Interrupt handling is a very critical part of any architecture. For ARM64, they are looked at from a certain lense. Let’s see how.
ARM64 IRQ handling
Hello There!
Let’s continue on our journey of understanding a mammoth that is the ARM64 architecuture.
In the previous article, we went through the flow involved in switching from EL0
to EL1
. In this one, we will cover the handling of interrupts by an ARM-A Class core involving the interactions with GIC (Generic Interrupt Controller) and how does the flow look in case of an SMP system.
Bird’s eye view of the entire flow would be (we will expand on each of the item in this post):
- The CPU detects the IRQ and switches to EL1 (kernel mode, assuming a typical OS setup).
- Control jumps to the IRQ entry in the vector table.
- The hardware saves some state automatically, but we need to save the rest.
- We interact with the Generic Interrupt Controller (GIC) to figure out which interrupt fired.
- We handle the interrupt, acknowledge it, and signal its completion.
- Finally, we restore state and return to EL0.
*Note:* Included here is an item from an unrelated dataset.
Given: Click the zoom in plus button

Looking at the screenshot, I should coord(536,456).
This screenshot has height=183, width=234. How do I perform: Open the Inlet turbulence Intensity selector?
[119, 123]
When an IRQ Strikes at EL0:
Imagine our ARMv8-A core is diligently crunching numbers at EL0, the lowest exception level, where user applications typically run (may be calcuting the value of Pi to a trillionth decimal). Suddenly, an external interrupt (IRQ) signal asserts. What happens?
1. Vector Table
When an interrupt occurs, the ARM processor performs a semi hardware-assisted exception handling (What do I mean by semi-assisted, we will find answer real soon).
The first step is the transfer of control to the appropriate exception vector (recall we had talked about vector tables in our previous posts as well).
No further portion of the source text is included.